Source data:
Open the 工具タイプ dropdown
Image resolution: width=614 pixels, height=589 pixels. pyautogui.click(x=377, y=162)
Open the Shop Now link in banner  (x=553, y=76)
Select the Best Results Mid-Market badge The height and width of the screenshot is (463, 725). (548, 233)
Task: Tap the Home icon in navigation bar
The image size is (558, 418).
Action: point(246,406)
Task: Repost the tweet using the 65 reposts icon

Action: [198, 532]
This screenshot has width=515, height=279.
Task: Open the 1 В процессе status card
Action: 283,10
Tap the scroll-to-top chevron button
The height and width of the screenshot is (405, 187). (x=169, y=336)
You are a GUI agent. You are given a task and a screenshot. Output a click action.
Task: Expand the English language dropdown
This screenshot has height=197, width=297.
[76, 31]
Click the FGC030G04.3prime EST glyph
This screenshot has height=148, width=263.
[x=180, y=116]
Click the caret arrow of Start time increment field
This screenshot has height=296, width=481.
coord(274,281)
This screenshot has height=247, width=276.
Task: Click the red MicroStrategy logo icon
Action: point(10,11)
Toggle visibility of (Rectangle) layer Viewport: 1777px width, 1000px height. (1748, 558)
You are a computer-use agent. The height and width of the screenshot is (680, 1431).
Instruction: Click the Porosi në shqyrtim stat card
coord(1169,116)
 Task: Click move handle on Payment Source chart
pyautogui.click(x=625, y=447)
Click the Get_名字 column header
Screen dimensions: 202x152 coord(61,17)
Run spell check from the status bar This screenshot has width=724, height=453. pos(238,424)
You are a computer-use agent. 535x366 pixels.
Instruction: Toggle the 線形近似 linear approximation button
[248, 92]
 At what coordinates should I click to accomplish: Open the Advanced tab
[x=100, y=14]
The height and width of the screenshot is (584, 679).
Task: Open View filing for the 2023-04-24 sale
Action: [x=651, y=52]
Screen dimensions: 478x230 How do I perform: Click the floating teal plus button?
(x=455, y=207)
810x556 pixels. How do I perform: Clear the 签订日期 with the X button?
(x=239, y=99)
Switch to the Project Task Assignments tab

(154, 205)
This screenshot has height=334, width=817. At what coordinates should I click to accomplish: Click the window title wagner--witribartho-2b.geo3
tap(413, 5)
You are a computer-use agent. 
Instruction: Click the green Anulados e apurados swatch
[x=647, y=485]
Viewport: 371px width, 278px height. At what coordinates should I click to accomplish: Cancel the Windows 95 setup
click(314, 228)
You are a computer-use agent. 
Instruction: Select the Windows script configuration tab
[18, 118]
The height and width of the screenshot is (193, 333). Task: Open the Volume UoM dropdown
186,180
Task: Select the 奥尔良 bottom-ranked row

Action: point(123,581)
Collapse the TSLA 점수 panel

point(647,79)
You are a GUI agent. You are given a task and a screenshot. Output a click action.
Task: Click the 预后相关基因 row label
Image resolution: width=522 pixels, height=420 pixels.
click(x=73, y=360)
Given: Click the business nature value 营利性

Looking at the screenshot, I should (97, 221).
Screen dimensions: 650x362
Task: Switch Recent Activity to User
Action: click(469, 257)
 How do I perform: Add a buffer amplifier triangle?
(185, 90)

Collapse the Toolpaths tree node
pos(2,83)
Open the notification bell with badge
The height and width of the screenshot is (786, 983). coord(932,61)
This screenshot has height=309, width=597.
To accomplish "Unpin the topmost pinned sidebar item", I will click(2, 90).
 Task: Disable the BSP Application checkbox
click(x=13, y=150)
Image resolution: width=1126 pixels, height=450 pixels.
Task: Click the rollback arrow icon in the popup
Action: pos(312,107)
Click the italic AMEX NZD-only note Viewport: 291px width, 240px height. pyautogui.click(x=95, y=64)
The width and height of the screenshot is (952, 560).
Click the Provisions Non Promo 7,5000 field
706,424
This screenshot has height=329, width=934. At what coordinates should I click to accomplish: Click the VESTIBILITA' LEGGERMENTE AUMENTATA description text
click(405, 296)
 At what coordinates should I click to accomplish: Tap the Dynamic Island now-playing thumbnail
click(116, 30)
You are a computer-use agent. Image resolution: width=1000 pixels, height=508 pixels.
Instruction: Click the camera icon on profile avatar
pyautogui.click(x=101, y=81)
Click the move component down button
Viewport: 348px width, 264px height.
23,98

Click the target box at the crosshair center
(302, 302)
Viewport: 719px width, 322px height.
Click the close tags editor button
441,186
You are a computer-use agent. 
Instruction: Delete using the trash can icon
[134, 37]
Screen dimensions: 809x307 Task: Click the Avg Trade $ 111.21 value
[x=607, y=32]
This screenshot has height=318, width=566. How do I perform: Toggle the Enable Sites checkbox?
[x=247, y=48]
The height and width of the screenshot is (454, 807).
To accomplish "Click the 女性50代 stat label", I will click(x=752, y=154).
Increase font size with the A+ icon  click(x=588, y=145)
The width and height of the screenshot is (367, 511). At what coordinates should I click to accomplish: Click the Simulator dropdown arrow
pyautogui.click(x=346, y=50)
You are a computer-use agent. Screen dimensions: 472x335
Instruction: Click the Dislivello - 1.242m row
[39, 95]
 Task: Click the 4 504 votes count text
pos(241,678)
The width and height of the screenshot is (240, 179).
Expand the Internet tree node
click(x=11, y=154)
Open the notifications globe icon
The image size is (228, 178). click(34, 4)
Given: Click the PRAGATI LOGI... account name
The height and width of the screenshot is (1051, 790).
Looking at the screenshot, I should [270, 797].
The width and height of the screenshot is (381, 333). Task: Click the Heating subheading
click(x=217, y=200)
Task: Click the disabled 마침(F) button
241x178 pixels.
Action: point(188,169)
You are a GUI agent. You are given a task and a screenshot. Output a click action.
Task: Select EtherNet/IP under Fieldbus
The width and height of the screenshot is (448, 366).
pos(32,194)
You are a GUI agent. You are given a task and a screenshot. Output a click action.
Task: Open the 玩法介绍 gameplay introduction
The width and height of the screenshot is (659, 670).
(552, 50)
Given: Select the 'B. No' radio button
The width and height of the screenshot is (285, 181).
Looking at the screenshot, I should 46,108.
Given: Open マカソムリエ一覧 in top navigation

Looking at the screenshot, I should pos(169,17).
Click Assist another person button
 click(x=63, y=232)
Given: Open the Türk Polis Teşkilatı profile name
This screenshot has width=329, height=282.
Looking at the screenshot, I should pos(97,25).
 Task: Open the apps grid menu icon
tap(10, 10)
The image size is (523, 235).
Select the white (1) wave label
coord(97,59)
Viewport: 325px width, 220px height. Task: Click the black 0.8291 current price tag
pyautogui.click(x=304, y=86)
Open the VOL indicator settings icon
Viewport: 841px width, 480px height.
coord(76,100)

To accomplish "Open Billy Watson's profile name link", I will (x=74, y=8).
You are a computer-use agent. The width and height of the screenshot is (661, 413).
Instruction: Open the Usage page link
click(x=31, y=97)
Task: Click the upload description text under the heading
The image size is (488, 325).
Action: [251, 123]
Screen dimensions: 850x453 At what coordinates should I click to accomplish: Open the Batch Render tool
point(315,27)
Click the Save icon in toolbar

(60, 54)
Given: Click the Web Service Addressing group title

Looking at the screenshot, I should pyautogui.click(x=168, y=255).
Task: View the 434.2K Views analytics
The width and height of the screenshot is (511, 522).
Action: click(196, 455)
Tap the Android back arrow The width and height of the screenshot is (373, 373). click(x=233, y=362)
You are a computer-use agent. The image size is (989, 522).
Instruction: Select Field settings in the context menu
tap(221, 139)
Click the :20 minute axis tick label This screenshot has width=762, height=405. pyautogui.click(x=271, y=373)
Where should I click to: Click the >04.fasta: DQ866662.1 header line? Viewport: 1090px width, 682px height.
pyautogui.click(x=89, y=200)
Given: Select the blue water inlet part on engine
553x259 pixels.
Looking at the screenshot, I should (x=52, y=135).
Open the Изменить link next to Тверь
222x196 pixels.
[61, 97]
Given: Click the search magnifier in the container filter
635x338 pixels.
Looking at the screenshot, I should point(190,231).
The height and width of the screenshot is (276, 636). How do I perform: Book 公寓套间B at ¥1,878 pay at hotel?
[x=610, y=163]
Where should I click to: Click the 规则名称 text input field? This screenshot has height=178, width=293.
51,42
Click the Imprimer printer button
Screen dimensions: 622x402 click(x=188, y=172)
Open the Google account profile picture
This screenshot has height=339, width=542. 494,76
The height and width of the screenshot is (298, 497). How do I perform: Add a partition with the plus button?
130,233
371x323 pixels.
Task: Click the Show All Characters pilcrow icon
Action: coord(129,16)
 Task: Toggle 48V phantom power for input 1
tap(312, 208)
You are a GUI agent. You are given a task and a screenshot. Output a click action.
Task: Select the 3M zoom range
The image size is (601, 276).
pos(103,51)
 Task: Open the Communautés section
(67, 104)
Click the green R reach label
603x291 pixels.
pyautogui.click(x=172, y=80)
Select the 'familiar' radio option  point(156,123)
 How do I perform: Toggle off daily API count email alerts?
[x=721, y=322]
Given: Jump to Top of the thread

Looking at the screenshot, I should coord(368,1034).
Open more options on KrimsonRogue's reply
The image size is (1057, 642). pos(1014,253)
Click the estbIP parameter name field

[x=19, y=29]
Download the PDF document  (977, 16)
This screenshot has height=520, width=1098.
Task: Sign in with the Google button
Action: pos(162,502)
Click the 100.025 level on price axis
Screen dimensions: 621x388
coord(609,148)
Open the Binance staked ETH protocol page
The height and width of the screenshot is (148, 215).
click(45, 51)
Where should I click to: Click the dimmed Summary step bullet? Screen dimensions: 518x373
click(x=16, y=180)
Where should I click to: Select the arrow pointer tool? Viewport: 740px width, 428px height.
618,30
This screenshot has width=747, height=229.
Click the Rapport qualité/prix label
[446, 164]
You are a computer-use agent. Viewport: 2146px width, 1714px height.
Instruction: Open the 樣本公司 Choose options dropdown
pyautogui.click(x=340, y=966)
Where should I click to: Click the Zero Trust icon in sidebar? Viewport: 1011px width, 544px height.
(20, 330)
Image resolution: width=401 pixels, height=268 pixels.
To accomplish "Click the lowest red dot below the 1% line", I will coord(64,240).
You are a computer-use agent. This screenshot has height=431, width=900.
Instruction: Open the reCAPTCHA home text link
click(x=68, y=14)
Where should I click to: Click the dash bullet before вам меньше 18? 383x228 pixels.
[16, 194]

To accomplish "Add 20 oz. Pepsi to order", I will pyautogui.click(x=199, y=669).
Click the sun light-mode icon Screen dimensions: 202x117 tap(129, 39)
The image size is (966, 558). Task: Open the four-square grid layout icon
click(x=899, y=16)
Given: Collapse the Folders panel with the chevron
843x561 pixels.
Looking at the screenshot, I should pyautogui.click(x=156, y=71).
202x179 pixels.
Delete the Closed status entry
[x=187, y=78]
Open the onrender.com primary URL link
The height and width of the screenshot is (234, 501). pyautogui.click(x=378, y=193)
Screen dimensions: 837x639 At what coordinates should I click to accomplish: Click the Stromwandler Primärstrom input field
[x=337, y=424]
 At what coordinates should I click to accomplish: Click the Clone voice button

Work to be completed:
Review the material and copy each line in which the word "radio" appears.

Written reply:
Given: Select the 'B. No' radio button
Select the 'familiar' radio option  point(156,123)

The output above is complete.